Definition of targets, characterization of reservoirs and
optimisation of
investigation methodology for EGS require, among other
topics, a significant
improvement of the imaging and modelling of fault and
fracture systems, of the
knowledge of the paleostress field as well as of the heat
flow and temperature
distribution at depth. Following the workshop, it is stated
that heat, stress and
pathways as well as the structural inventory of the
subsurface are the key elements
that could be considered as priority for research needs.
Four main research targets were defined, and the main
conclusions can be summarized
as follows.
Structural Geology: imaging potential geothermal reservoirs
Geothermal reservoirs are sections at drillable depths
containing enough heat for
geothermal utilisation. Geophysical methods are suitable to
determine the
architecture, geometry, and quality of target intervals.

=== SHORT EXERCISE A ===
How many main research targets does the extract say were defined?

(A block of data)
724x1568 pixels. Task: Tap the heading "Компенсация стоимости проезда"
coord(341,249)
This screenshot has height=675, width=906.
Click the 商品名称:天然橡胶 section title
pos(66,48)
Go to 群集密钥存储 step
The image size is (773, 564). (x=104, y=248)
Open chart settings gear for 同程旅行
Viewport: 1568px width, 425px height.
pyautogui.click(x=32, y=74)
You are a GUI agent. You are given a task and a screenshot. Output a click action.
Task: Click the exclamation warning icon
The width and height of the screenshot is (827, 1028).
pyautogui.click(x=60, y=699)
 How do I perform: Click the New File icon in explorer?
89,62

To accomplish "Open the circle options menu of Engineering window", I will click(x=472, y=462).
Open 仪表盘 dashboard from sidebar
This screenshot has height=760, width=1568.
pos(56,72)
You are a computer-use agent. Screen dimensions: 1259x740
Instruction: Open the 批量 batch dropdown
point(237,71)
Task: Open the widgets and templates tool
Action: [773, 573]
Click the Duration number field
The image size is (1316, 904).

=== SHORT EXERCISE B ===
Can you lay out the rows from the line containing "This screenshot has height=675, width=906." through the line containing "pyautogui.click(x=32, y=74)" as a JSON list of strings, one string per line, leaving out blank lines?

=== OUTPUT A ===
Four main research targets were defined.

=== OUTPUT B ===
[
  "This screenshot has height=675, width=906.",
  "Click the 商品名称:天然橡胶 section title",
  "pos(66,48)",
  "Go to 群集密钥存储 step",
  "The image size is (773, 564). (x=104, y=248)",
  "Open chart settings gear for 同程旅行",
  "Viewport: 1568px width, 425px height.",
  "pyautogui.click(x=32, y=74)"
]